AI has it's place admittedly as long as it is constantly monitored by people for screw-ups because it also lacks another ability of the human brain which is common sense.
Now, let's move on, and make the jump to the topic we're in. A supposed safe superintelligence, and a way to curb the supposed rampant AI we could create. Where is it. We can discuss things without trying to oppose each other just because ;) If you think about this topic, this supposed threat, how could we conceive it?
Secondly, there's absolutely no reason to believe that neurons made of meat are inherently superior to those made of silicon. Most experts believe that, if you put enough together, consciousness naturally results.
Third and most importantly -- who cares? An AI algorithm capable of finding a cure for cancer, predicting the path of a hurricane, or writing a successful movie script is incredibly valuable, whether or not it's "self aware". The problem with that statement is that "common sense" is anything but common in humans.
I don't think you really believe that packing enough transistors on a die could ever create self-awareness or any of the unique features found in the human mind. AI is, as you said, an algorithm. It's a program. Human intelligence is vastly more than an algorithm. A monkey can learn. It can be trained but it can't think on a higher level like humans.
As I said, AI does have it's uses but true human intelligence isn't one of them.

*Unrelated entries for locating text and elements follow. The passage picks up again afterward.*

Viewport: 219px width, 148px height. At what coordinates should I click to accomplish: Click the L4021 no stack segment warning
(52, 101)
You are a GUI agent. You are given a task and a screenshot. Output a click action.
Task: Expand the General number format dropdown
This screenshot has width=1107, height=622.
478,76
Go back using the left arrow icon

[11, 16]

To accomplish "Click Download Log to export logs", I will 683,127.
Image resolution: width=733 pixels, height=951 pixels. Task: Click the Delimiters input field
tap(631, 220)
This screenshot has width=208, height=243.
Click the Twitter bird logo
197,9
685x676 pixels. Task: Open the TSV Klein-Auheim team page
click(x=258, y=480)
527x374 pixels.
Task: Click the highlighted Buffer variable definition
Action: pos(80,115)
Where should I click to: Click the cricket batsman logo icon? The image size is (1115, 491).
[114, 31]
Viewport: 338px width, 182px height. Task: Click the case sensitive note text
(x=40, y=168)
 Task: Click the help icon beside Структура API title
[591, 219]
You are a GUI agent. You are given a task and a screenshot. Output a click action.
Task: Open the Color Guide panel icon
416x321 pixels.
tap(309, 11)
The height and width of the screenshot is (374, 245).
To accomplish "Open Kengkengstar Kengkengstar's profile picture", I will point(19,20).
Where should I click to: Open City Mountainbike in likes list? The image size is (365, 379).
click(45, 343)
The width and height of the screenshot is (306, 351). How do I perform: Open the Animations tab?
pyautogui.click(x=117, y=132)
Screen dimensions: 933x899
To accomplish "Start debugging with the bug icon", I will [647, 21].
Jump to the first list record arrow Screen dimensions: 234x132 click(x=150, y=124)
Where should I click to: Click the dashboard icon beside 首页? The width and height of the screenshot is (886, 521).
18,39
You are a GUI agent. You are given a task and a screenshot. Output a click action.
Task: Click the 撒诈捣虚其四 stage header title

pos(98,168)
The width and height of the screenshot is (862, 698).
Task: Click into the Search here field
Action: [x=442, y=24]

We are all raised and taught that we are "special" because of our intelligence. But honestly that's not different to how an AI is programmed/taught.
Humans are limited on what they can do based on education and environment they grew up in. They won't magically come up with something new if they have no previous experience in the area, everything is just a slight reiteration of something that came before.
If you look at the progress of LLMs, they can already pass the Turing test, they have reasoning and logical thinking skills better than most people.
AI can already come up with "new" stuff (reiteration based on previous knowledge): leap71.com/2024/06/18/leap-71-hot-fires-3d-printed-liquid-fuel-rocket-engine-designed-through-noyron-computational-model/
Based on the previous ~5 years of progress, the next decade is going to be wild. The only limit for what AI will be able to do is what we limit it to do, including thinking it's "self aware" by talking about consciousness and will, etc... There are billions of people working and living like that.